(Beginning of RECORD SET)

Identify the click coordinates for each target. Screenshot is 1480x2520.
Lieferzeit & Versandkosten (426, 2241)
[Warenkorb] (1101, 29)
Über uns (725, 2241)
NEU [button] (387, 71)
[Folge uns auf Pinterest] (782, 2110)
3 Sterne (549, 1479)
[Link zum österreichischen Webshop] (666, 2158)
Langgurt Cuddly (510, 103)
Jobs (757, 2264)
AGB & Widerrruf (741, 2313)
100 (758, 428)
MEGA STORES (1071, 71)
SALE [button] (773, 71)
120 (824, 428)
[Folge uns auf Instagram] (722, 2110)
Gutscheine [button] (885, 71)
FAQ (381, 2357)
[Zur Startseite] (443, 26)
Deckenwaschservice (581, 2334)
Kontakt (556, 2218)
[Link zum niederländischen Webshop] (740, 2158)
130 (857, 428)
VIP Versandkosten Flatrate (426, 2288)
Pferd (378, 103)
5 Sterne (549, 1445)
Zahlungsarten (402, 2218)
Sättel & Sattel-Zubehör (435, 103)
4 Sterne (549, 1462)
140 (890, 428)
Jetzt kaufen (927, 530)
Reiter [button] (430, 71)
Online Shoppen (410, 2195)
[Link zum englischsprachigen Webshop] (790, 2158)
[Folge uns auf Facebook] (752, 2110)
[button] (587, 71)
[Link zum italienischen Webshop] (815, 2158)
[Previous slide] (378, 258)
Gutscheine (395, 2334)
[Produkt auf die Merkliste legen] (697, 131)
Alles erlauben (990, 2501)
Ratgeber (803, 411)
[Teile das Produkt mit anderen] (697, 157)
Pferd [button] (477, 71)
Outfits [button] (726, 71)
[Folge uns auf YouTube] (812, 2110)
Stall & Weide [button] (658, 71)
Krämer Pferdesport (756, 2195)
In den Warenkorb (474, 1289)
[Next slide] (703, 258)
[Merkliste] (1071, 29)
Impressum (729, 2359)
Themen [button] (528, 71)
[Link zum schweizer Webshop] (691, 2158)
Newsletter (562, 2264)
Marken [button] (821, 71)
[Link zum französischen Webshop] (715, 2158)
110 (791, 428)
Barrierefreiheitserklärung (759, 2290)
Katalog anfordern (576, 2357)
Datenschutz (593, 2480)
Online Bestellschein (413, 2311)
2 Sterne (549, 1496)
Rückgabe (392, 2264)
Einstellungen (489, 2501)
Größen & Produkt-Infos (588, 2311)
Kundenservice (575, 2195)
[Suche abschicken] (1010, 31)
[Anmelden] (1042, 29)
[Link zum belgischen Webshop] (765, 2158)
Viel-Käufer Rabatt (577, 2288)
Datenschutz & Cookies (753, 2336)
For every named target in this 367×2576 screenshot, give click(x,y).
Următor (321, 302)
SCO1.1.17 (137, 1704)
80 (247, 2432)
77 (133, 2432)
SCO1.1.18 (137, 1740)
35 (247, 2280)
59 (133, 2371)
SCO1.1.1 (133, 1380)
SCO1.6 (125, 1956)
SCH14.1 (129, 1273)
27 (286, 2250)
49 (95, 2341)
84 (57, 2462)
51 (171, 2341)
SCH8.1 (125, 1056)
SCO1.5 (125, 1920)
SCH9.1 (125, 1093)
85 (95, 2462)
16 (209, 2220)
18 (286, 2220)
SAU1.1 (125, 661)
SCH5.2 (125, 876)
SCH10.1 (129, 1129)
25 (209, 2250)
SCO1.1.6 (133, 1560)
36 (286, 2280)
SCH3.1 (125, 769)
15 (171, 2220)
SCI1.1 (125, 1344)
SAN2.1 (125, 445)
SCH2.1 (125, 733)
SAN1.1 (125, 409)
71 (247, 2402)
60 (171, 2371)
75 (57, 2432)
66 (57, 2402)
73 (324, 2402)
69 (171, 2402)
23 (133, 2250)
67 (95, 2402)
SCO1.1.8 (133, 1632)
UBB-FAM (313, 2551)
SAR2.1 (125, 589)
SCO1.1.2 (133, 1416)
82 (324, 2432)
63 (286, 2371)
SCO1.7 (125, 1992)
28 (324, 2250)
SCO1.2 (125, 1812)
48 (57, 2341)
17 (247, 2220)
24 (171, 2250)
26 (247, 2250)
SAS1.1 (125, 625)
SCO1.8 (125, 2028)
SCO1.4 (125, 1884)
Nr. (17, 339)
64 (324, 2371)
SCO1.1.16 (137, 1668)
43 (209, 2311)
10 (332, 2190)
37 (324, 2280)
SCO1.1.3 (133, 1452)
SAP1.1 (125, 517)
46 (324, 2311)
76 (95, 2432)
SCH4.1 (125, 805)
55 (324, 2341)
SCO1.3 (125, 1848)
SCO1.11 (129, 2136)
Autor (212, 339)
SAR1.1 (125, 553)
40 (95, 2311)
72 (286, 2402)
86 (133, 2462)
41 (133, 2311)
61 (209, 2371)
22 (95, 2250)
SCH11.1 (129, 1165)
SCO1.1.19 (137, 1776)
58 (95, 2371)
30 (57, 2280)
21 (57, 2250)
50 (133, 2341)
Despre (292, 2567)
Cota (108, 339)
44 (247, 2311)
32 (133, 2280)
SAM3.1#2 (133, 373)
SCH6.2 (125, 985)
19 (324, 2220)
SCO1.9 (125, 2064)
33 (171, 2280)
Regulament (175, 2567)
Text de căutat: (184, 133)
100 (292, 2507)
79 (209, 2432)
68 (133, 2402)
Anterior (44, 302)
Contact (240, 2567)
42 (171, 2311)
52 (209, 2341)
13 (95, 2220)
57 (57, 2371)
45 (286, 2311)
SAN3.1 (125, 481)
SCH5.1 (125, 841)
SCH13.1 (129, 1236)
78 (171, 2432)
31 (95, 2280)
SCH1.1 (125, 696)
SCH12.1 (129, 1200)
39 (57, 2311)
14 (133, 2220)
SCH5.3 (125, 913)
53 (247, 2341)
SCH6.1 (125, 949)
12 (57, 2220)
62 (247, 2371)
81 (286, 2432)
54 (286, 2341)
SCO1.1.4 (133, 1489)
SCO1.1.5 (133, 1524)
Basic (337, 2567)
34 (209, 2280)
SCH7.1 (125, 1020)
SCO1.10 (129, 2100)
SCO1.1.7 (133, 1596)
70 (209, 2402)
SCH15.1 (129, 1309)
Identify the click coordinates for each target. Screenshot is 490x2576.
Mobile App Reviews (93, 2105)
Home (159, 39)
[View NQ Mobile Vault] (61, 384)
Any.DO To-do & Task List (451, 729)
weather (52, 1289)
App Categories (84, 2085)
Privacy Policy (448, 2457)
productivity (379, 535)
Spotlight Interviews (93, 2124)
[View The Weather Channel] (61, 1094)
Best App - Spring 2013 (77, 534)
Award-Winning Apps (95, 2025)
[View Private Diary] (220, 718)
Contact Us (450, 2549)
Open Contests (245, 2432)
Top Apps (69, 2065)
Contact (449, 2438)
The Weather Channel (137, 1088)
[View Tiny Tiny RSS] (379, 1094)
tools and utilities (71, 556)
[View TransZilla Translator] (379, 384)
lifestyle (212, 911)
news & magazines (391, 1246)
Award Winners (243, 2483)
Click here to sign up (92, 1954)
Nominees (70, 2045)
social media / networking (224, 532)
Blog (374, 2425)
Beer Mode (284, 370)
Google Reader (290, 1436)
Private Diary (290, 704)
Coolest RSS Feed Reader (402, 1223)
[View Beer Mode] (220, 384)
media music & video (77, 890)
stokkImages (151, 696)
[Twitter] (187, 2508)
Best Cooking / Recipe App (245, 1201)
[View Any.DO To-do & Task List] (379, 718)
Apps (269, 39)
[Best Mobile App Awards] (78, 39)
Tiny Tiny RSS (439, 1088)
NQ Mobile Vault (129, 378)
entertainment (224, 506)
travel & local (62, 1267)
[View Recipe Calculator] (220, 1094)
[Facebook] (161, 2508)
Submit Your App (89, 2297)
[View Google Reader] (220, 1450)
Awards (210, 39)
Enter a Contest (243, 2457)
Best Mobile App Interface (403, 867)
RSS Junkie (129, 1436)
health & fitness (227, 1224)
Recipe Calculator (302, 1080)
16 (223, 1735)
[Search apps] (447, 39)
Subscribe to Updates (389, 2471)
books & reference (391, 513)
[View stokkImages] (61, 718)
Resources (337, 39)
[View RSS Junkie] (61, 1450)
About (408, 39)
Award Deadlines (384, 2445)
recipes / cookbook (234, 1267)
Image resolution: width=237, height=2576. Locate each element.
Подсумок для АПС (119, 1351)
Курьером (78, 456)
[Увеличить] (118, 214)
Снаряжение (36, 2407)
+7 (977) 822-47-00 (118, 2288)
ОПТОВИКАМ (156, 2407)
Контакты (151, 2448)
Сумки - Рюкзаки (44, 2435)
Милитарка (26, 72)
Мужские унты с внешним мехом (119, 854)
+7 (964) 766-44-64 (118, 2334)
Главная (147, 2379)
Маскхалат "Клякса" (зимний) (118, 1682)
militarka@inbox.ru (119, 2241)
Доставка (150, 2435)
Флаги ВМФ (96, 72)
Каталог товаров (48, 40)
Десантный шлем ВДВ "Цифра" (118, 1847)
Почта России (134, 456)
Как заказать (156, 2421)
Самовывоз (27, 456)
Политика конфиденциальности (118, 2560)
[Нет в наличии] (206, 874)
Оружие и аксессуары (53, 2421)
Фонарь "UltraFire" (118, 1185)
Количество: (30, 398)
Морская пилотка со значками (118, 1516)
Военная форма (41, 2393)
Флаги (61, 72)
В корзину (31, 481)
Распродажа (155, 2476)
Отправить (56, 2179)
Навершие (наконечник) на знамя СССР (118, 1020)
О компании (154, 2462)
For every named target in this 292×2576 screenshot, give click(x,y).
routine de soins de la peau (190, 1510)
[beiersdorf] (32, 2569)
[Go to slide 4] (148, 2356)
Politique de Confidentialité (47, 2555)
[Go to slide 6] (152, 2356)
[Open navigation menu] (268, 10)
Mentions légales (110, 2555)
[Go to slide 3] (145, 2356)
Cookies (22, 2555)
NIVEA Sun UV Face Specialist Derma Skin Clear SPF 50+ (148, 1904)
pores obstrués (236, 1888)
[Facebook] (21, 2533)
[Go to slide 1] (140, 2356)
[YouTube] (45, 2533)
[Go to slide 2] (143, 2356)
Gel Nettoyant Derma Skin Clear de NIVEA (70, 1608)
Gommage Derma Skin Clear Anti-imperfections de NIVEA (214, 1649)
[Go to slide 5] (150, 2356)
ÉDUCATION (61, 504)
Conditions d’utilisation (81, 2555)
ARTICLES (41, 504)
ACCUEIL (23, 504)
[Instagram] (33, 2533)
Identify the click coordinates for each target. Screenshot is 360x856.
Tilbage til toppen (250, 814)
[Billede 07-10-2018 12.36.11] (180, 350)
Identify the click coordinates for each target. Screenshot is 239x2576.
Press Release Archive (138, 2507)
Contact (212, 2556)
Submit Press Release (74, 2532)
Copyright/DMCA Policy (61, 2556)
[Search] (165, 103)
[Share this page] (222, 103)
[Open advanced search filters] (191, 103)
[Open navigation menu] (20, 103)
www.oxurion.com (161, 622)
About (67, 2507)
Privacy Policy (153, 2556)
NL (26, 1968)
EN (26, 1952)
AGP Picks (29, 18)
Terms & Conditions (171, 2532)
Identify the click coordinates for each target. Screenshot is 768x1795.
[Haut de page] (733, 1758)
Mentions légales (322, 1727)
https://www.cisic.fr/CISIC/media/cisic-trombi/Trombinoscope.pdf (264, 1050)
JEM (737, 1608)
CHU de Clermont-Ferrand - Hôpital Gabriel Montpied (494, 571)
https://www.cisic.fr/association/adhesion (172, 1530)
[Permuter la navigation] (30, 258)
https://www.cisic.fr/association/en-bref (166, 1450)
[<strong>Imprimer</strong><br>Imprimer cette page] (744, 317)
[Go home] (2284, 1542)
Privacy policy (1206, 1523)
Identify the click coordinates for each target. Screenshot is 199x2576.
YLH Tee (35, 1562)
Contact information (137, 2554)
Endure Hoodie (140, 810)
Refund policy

(End of RECORD SET)

## THE PROBLEM
Each line above from the one with "SAP1.1 (125, 517)" up to and including the one with "SCH6.1 (125, 949)" must be set down exactly, and no line outside that span may appear.

## ANSWER TO THIS PROBLEM
SAP1.1 (125, 517)
46 (324, 2311)
76 (95, 2432)
SCH4.1 (125, 805)
55 (324, 2341)
SCO1.3 (125, 1848)
SCO1.11 (129, 2136)
Autor (212, 339)
SAR1.1 (125, 553)
40 (95, 2311)
72 (286, 2402)
86 (133, 2462)
41 (133, 2311)
61 (209, 2371)
22 (95, 2250)
SCH11.1 (129, 1165)
SCO1.1.19 (137, 1776)
58 (95, 2371)
30 (57, 2280)
21 (57, 2250)
50 (133, 2341)
Despre (292, 2567)
Cota (108, 339)
44 (247, 2311)
32 (133, 2280)
SAM3.1#2 (133, 373)
SCH6.2 (125, 985)
19 (324, 2220)
SCO1.9 (125, 2064)
33 (171, 2280)
Regulament (175, 2567)
Text de căutat: (184, 133)
100 (292, 2507)
79 (209, 2432)
68 (133, 2402)
Anterior (44, 302)
Contact (240, 2567)
42 (171, 2311)
52 (209, 2341)
13 (95, 2220)
57 (57, 2371)
45 (286, 2311)
SAN3.1 (125, 481)
SCH5.1 (125, 841)
SCH13.1 (129, 1236)
78 (171, 2432)
31 (95, 2280)
SCH1.1 (125, 696)
SCH12.1 (129, 1200)
39 (57, 2311)
14 (133, 2220)
SCH5.3 (125, 913)
53 (247, 2341)
SCH6.1 (125, 949)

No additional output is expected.